HOW TO COMPLETE THIS TASK —
Copy out the entries below, swapping every occurrence of "Locate an element on the screen." for "Find an element on the screen." and leaving everything else unchanged.

Records from a collection

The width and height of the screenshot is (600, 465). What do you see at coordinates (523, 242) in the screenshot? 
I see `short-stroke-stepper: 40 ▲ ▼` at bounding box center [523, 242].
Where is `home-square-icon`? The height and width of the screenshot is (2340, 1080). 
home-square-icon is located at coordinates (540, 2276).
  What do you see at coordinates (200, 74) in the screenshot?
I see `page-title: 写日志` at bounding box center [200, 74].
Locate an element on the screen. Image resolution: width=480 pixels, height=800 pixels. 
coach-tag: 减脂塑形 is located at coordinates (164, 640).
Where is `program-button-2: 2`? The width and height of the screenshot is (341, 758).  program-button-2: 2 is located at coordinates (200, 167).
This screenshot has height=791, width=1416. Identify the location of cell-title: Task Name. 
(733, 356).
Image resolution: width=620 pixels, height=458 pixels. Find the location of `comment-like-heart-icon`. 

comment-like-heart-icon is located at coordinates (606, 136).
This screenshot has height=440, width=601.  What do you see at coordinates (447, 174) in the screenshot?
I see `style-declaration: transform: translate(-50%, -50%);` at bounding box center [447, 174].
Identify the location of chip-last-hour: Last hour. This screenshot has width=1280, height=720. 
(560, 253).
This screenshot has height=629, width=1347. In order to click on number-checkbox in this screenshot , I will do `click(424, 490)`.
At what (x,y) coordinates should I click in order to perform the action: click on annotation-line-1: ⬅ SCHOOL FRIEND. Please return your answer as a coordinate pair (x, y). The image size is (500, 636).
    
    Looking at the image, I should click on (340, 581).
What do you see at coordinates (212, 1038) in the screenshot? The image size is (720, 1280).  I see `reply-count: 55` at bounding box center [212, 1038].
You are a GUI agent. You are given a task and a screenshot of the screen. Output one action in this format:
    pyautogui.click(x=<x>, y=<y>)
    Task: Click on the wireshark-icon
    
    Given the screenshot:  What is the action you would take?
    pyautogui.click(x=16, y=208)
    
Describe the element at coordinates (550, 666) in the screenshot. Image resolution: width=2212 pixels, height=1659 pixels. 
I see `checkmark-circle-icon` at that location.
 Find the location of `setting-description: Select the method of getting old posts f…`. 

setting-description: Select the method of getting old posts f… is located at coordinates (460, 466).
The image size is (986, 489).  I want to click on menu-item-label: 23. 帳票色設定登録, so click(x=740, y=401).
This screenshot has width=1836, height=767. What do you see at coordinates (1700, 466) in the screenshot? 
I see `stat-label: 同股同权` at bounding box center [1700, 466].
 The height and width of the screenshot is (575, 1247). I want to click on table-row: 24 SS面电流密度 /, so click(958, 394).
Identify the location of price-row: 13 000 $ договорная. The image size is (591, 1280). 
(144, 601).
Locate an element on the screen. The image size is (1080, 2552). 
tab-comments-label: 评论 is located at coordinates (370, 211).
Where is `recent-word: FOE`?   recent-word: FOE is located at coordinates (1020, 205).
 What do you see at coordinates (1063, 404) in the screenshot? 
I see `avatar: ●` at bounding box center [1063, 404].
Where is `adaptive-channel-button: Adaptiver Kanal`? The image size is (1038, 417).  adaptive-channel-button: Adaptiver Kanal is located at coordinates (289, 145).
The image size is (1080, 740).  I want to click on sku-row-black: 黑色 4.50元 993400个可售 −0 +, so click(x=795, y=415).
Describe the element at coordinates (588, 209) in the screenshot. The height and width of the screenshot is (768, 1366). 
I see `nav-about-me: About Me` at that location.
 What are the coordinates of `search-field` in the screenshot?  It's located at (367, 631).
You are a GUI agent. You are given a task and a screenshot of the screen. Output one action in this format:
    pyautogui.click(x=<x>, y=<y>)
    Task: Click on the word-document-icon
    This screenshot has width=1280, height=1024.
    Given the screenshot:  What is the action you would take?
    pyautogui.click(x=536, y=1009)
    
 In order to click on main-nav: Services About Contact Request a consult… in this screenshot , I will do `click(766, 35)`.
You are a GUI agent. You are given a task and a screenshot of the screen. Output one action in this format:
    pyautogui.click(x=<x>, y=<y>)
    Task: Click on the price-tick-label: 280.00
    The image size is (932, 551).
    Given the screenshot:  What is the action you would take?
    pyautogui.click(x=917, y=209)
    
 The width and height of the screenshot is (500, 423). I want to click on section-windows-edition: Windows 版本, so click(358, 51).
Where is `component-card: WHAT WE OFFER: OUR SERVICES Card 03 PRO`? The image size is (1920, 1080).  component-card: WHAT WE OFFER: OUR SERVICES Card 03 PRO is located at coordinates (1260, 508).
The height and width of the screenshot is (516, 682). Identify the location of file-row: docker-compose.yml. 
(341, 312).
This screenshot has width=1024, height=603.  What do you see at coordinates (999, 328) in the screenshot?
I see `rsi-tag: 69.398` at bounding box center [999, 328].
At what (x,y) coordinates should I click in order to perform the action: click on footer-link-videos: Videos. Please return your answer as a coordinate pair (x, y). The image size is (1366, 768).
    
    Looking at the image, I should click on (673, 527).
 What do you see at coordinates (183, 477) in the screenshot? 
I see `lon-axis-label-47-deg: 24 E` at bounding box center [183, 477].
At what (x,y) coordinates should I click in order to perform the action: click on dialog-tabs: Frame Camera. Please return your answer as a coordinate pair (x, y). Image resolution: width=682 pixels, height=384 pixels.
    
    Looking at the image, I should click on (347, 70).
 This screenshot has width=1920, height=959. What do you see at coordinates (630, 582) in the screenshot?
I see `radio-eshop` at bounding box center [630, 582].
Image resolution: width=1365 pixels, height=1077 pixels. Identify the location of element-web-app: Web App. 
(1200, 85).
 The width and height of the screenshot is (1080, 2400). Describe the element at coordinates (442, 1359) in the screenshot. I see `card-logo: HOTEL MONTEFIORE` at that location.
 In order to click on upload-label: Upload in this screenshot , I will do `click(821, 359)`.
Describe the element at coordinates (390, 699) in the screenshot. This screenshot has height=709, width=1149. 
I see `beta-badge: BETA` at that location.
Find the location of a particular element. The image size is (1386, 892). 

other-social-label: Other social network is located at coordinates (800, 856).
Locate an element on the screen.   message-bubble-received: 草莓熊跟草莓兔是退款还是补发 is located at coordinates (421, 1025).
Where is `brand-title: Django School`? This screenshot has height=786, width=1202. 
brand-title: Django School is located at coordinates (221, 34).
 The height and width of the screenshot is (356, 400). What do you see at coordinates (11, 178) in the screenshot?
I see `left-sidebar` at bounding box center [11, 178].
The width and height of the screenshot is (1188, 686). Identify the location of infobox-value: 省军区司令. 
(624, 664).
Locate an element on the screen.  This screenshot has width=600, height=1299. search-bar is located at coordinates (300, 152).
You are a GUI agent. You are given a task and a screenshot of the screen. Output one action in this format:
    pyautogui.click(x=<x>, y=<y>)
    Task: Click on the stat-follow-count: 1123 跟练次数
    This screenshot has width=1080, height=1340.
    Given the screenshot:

TASK RESULT —
The width and height of the screenshot is (600, 465). What do you see at coordinates (523, 242) in the screenshot? 
I see `short-stroke-stepper: 40 ▲ ▼` at bounding box center [523, 242].
Where is `home-square-icon`? The height and width of the screenshot is (2340, 1080). 
home-square-icon is located at coordinates (540, 2276).
  What do you see at coordinates (200, 74) in the screenshot?
I see `page-title: 写日志` at bounding box center [200, 74].
Find an element on the screen. Image resolution: width=480 pixels, height=800 pixels. 
coach-tag: 减脂塑形 is located at coordinates (164, 640).
Where is `program-button-2: 2`? The width and height of the screenshot is (341, 758).  program-button-2: 2 is located at coordinates (200, 167).
This screenshot has height=791, width=1416. Identify the location of cell-title: Task Name. 
(733, 356).
Image resolution: width=620 pixels, height=458 pixels. Find the location of `comment-like-heart-icon`. 

comment-like-heart-icon is located at coordinates (606, 136).
This screenshot has height=440, width=601.  What do you see at coordinates (447, 174) in the screenshot?
I see `style-declaration: transform: translate(-50%, -50%);` at bounding box center [447, 174].
Identify the location of chip-last-hour: Last hour. This screenshot has width=1280, height=720. 
(560, 253).
This screenshot has height=629, width=1347. In order to click on number-checkbox in this screenshot , I will do `click(424, 490)`.
At what (x,y) coordinates should I click in order to perform the action: click on annotation-line-1: ⬅ SCHOOL FRIEND. Please return your answer as a coordinate pair (x, y). The image size is (500, 636).
    
    Looking at the image, I should click on (340, 581).
What do you see at coordinates (212, 1038) in the screenshot? The image size is (720, 1280).  I see `reply-count: 55` at bounding box center [212, 1038].
You are a GUI agent. You are given a task and a screenshot of the screen. Output one action in this format:
    pyautogui.click(x=<x>, y=<y>)
    Task: Click on the wireshark-icon
    
    Given the screenshot:  What is the action you would take?
    pyautogui.click(x=16, y=208)
    
Describe the element at coordinates (550, 666) in the screenshot. Image resolution: width=2212 pixels, height=1659 pixels. 
I see `checkmark-circle-icon` at that location.
 Find the location of `setting-description: Select the method of getting old posts f…`. 

setting-description: Select the method of getting old posts f… is located at coordinates (460, 466).
The image size is (986, 489).  I want to click on menu-item-label: 23. 帳票色設定登録, so click(x=740, y=401).
This screenshot has width=1836, height=767. What do you see at coordinates (1700, 466) in the screenshot? 
I see `stat-label: 同股同权` at bounding box center [1700, 466].
 The height and width of the screenshot is (575, 1247). I want to click on table-row: 24 SS面电流密度 /, so click(958, 394).
Identify the location of price-row: 13 000 $ договорная. The image size is (591, 1280). 
(144, 601).
Find an element on the screen. The image size is (1080, 2552). 
tab-comments-label: 评论 is located at coordinates (370, 211).
Where is `recent-word: FOE`?   recent-word: FOE is located at coordinates (1020, 205).
 What do you see at coordinates (1063, 404) in the screenshot? 
I see `avatar: ●` at bounding box center [1063, 404].
Where is `adaptive-channel-button: Adaptiver Kanal`? The image size is (1038, 417).  adaptive-channel-button: Adaptiver Kanal is located at coordinates (289, 145).
The image size is (1080, 740).  I want to click on sku-row-black: 黑色 4.50元 993400个可售 −0 +, so click(x=795, y=415).
Describe the element at coordinates (588, 209) in the screenshot. The height and width of the screenshot is (768, 1366). 
I see `nav-about-me: About Me` at that location.
 What are the coordinates of `search-field` in the screenshot?  It's located at (367, 631).
You are a GUI agent. You are given a task and a screenshot of the screen. Output one action in this format:
    pyautogui.click(x=<x>, y=<y>)
    Task: Click on the word-document-icon
    This screenshot has width=1280, height=1024.
    Given the screenshot:  What is the action you would take?
    pyautogui.click(x=536, y=1009)
    
 In order to click on main-nav: Services About Contact Request a consult… in this screenshot , I will do `click(766, 35)`.
You are a GUI agent. You are given a task and a screenshot of the screen. Output one action in this format:
    pyautogui.click(x=<x>, y=<y>)
    Task: Click on the price-tick-label: 280.00
    The image size is (932, 551).
    Given the screenshot:  What is the action you would take?
    pyautogui.click(x=917, y=209)
    
 The width and height of the screenshot is (500, 423). I want to click on section-windows-edition: Windows 版本, so click(358, 51).
Where is `component-card: WHAT WE OFFER: OUR SERVICES Card 03 PRO`? The image size is (1920, 1080).  component-card: WHAT WE OFFER: OUR SERVICES Card 03 PRO is located at coordinates (1260, 508).
The height and width of the screenshot is (516, 682). Identify the location of file-row: docker-compose.yml. 
(341, 312).
This screenshot has width=1024, height=603.  What do you see at coordinates (999, 328) in the screenshot?
I see `rsi-tag: 69.398` at bounding box center [999, 328].
At what (x,y) coordinates should I click in order to perform the action: click on footer-link-videos: Videos. Please return your answer as a coordinate pair (x, y). The image size is (1366, 768).
    
    Looking at the image, I should click on (673, 527).
 What do you see at coordinates (183, 477) in the screenshot? 
I see `lon-axis-label-47-deg: 24 E` at bounding box center [183, 477].
At what (x,y) coordinates should I click in order to perform the action: click on dialog-tabs: Frame Camera. Please return your answer as a coordinate pair (x, y). Image resolution: width=682 pixels, height=384 pixels.
    
    Looking at the image, I should click on (347, 70).
 This screenshot has width=1920, height=959. What do you see at coordinates (630, 582) in the screenshot?
I see `radio-eshop` at bounding box center [630, 582].
Image resolution: width=1365 pixels, height=1077 pixels. Identify the location of element-web-app: Web App. 
(1200, 85).
 The width and height of the screenshot is (1080, 2400). Describe the element at coordinates (442, 1359) in the screenshot. I see `card-logo: HOTEL MONTEFIORE` at that location.
 In order to click on upload-label: Upload in this screenshot , I will do `click(821, 359)`.
Describe the element at coordinates (390, 699) in the screenshot. This screenshot has height=709, width=1149. 
I see `beta-badge: BETA` at that location.
Find the location of a particular element. The image size is (1386, 892). 

other-social-label: Other social network is located at coordinates (800, 856).
Find an element on the screen.   message-bubble-received: 草莓熊跟草莓兔是退款还是补发 is located at coordinates (421, 1025).
Where is `brand-title: Django School`? This screenshot has height=786, width=1202. 
brand-title: Django School is located at coordinates (221, 34).
 The height and width of the screenshot is (356, 400). What do you see at coordinates (11, 178) in the screenshot?
I see `left-sidebar` at bounding box center [11, 178].
The width and height of the screenshot is (1188, 686). Identify the location of infobox-value: 省军区司令. 
(624, 664).
Find an element on the screen.  This screenshot has width=600, height=1299. search-bar is located at coordinates (300, 152).
You are a GUI agent. You are given a task and a screenshot of the screen. Output one action in this format:
    pyautogui.click(x=<x>, y=<y>)
    Task: Click on the stat-follow-count: 1123 跟练次数
    This screenshot has width=1080, height=1340.
    Given the screenshot:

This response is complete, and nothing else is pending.